*Assigned task:*
Wherever the line that contains "The height and" falls, repeat it and the lines after it exactly until the records end, without any pictures.

*Material supplied:*

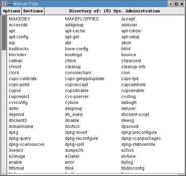Click the Directory of Sys. Administration header
This screenshot has height=176, width=186.
(114, 11)
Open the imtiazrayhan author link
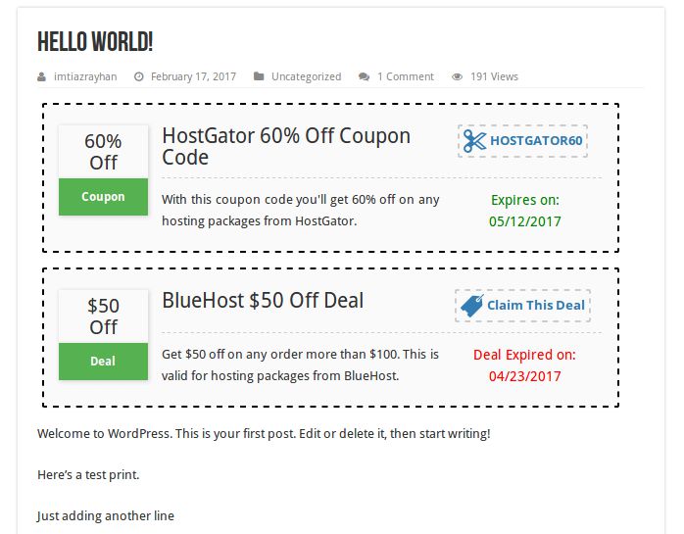 (85, 76)
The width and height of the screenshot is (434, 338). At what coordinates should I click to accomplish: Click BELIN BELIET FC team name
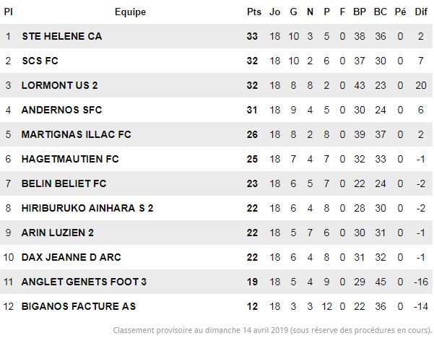click(x=64, y=183)
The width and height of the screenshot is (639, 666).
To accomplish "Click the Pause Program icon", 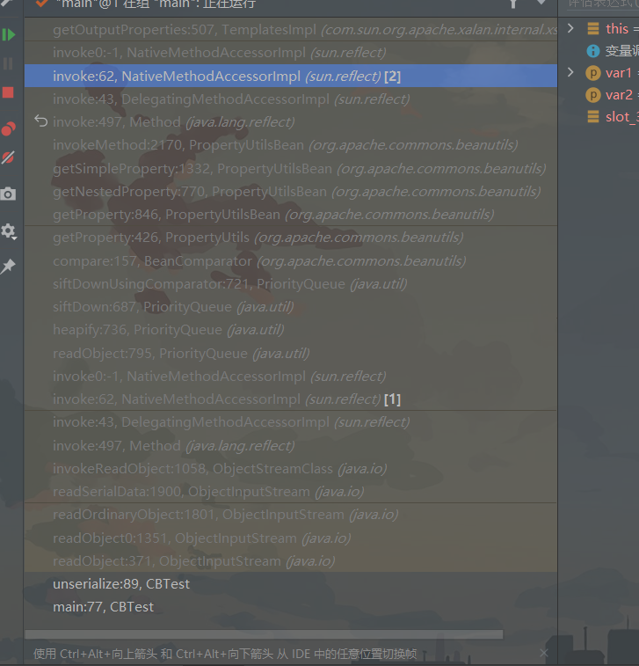I will point(9,63).
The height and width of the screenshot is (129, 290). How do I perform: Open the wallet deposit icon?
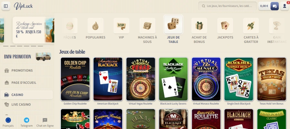click(275, 6)
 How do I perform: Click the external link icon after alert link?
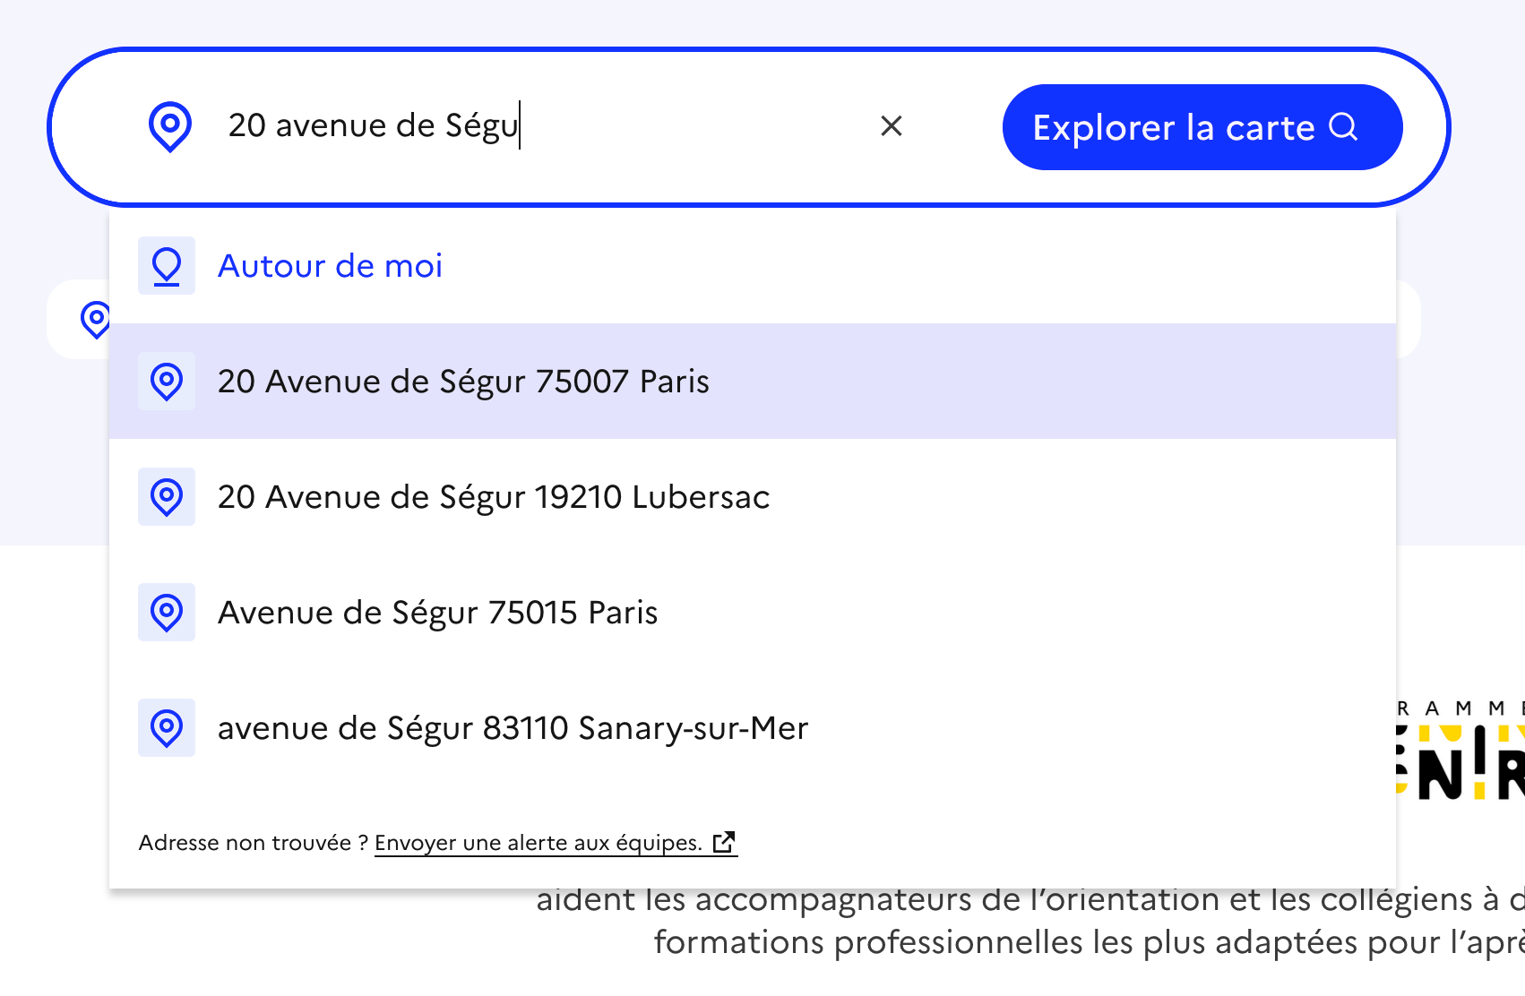tap(724, 842)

*Answer for the task:*
The height and width of the screenshot is (129, 290). How do I perform: Open the wallet deposit icon?
click(275, 6)
 How do I perform: Click the external link icon after alert link?
tap(724, 842)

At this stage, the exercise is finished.